A branched-chain aminotransferase gene (ilvE) from Lactococcus lactis LM0230 was identified on a 9-kb chromosomal insert by complementation in Escherichia coli DL39. Sequencing of a 2.0-kbp fragment resulted in the identification of a 1,023-bp open reading frame that could encode a 340- amino-acid protein. Sequence analysis of the deduced amino acid sequence revealed 62% identity to IlvE of Haemophilus influenzae and high similarity to IlvEs from a variety of organisms found in GenBank classified as class IV aminotransferases. Under logarithmic growth in complex medium, ilvE is transcribed monocistronically as a 1.1-kb transcript. Hydrophobicity plot analysis of the deduced amino acid sequence and the lack of a signal peptide sequence suggest IlvE is a cytosolic protein. A derivative of LM0230 lacking IlvE activity was constructed by gene replacement.
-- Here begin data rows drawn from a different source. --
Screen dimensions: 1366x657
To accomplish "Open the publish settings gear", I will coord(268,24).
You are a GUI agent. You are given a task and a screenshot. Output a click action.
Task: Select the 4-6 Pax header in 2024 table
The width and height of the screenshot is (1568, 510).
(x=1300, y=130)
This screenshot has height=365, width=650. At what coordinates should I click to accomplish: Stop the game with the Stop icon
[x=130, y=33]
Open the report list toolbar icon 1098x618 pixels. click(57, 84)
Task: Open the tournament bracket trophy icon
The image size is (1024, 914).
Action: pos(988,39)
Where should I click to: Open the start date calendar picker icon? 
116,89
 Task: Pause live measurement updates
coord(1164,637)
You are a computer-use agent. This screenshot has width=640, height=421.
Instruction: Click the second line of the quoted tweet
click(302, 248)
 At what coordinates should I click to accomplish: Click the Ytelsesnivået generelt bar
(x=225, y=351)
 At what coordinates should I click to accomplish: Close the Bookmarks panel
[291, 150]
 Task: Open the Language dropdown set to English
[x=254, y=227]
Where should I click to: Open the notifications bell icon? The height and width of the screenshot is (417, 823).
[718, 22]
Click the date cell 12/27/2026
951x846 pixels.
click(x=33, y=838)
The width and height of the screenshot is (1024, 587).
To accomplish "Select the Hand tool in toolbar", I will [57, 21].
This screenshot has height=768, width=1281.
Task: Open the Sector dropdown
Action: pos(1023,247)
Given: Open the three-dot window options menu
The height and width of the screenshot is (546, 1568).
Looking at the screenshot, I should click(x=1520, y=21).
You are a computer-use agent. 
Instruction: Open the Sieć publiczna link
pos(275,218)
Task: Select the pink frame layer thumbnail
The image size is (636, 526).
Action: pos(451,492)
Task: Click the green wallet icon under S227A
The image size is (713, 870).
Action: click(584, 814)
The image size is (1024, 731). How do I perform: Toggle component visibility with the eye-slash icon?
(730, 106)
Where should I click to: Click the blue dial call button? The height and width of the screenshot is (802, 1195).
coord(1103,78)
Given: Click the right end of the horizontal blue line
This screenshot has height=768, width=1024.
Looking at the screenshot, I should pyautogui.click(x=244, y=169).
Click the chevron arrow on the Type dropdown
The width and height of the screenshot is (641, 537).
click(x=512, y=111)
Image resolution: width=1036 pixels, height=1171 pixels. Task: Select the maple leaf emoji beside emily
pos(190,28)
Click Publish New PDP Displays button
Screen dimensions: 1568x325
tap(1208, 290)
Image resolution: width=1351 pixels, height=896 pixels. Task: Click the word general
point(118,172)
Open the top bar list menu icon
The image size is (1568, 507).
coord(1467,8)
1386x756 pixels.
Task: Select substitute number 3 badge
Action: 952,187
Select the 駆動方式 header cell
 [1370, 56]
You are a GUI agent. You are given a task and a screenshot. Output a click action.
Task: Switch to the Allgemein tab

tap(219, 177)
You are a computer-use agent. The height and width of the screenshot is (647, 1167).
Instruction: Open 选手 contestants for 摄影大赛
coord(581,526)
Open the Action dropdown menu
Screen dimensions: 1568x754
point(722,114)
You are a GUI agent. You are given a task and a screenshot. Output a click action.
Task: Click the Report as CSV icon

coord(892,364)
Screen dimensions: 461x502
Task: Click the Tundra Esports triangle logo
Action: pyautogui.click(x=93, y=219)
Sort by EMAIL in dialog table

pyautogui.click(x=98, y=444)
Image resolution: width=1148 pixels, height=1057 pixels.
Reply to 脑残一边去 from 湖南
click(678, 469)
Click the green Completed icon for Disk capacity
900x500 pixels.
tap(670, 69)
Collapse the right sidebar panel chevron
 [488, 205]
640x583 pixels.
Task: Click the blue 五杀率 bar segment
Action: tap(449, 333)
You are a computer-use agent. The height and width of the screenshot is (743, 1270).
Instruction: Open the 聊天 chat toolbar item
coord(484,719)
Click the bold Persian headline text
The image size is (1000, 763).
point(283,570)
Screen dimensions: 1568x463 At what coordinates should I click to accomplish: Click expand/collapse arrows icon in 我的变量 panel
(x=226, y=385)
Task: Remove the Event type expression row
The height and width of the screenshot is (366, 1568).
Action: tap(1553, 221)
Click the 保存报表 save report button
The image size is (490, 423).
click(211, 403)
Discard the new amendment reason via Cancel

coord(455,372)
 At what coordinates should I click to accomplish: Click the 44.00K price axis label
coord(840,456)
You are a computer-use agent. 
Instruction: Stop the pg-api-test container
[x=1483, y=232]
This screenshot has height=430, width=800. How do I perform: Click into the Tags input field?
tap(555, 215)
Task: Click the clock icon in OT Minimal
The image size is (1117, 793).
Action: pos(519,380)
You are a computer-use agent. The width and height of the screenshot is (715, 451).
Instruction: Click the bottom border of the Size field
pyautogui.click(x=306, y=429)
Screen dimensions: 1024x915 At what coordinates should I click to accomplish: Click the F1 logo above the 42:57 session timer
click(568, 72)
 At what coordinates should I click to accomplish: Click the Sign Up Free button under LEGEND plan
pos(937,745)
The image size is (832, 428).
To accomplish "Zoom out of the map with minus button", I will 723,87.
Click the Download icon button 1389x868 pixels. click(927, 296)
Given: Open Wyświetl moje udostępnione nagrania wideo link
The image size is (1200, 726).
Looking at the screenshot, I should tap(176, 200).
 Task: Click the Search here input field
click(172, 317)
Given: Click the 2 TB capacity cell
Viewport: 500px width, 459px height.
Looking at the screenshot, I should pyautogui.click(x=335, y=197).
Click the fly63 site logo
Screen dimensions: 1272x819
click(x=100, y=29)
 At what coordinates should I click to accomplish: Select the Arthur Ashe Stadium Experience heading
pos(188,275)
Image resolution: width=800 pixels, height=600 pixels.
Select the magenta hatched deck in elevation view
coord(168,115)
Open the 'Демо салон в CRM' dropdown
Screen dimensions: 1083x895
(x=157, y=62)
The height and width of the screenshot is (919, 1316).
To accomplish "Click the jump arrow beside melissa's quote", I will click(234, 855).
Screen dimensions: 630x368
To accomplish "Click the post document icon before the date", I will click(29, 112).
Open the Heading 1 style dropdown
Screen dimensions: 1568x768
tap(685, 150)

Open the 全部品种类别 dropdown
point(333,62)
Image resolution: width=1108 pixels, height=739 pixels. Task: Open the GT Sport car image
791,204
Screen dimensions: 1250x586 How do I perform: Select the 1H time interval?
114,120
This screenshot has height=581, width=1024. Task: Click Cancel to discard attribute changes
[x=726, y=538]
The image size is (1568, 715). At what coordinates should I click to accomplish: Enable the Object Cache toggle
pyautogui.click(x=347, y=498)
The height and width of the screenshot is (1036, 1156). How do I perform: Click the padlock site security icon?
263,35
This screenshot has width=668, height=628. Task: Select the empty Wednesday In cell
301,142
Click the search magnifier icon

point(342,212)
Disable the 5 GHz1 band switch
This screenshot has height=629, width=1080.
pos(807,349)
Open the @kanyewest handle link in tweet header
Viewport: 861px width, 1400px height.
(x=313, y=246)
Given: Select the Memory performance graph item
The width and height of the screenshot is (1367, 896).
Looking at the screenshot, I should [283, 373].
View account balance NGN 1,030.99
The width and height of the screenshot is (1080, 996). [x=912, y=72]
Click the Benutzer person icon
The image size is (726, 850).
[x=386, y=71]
Comparison of the IlvE- deficient strain's ability to grow in defined media lacking an amino acid but containing its α-keto acid biosynthetic precursor to that of the wild-type strain indicated that IlvE is the only enzyme capable of synthesis of Ile and Val from their biosynthetic precursors. Comparison of the aminotransferase activity of the IlvE mutant to LM0230 revealed that the mutant retained <2, 4.5, 43, 40, and 76% of its aminotransferase activity with Ile, Val, Leu, Met, and Phe, respectively. No difference in growth or acidification rate between LM0230 and the IlvE-deficient strain was observed in milk.